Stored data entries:
------------------------

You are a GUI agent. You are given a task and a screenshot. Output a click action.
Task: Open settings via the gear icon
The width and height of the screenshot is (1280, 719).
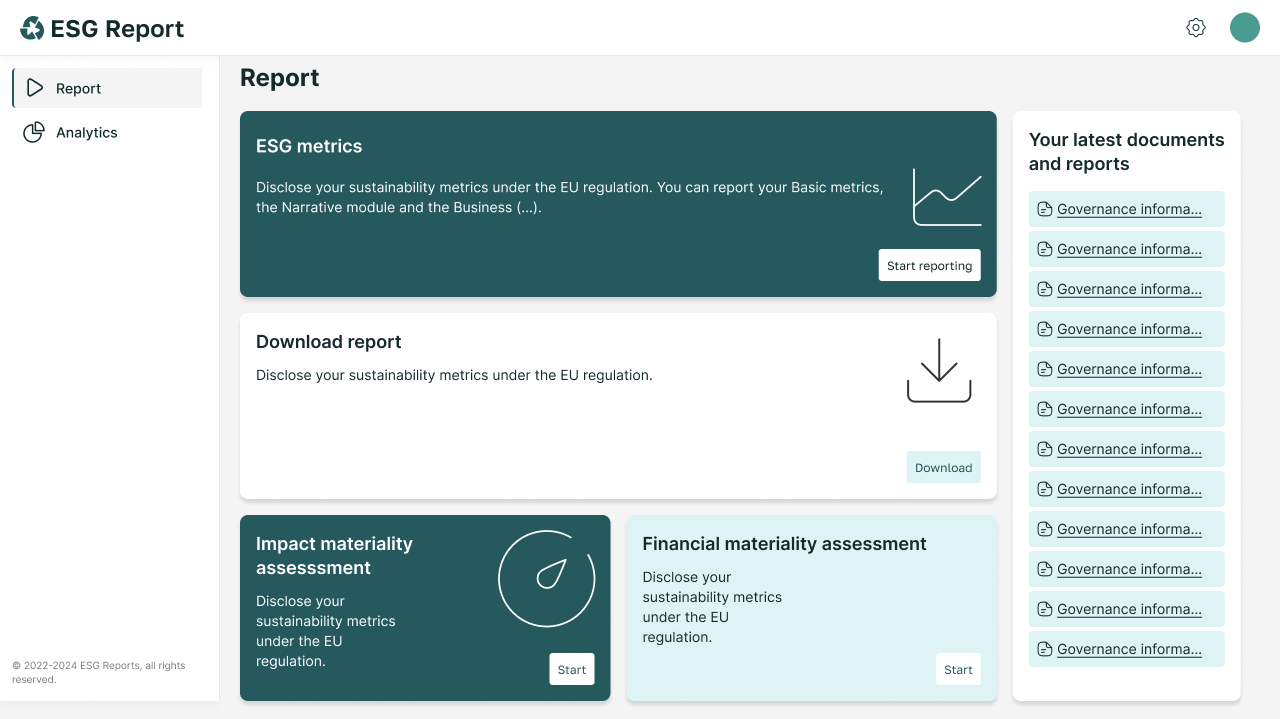[1196, 28]
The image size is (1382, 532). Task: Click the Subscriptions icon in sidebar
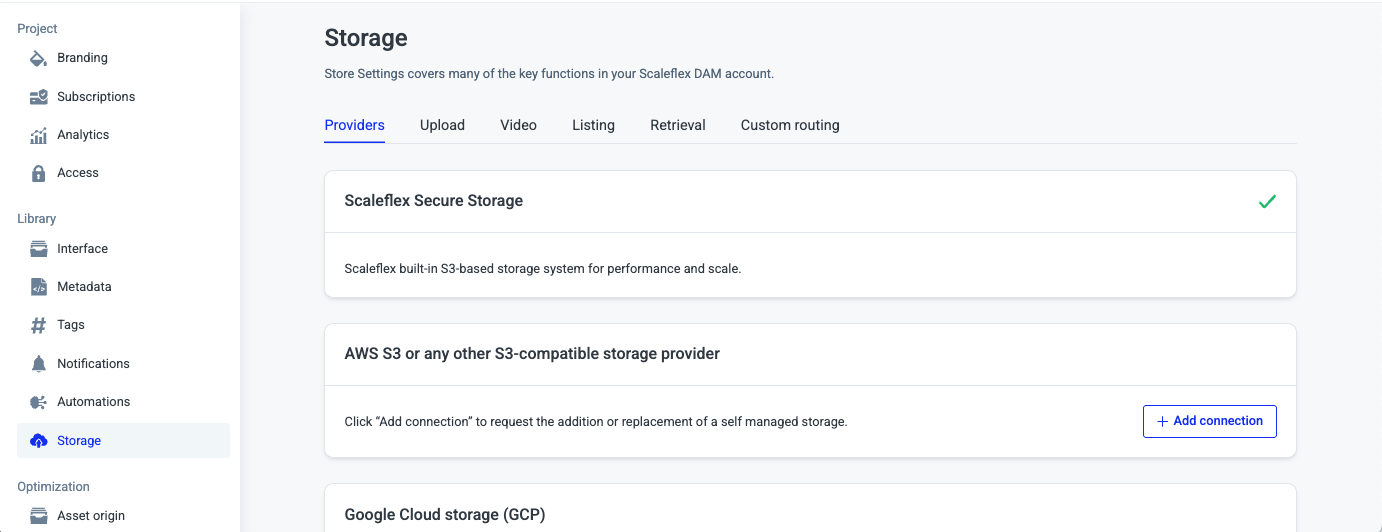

------------------------

■ Exercise brief ■
Print all records verbatim, excluding pictures.

■ Completed task ■
You are a GUI agent. You are given a task and a screenshot. Output a click action.
Task: Open settings via the gear icon
The width and height of the screenshot is (1280, 719).
[1196, 28]
The image size is (1382, 532). Task: Click the Subscriptions icon in sidebar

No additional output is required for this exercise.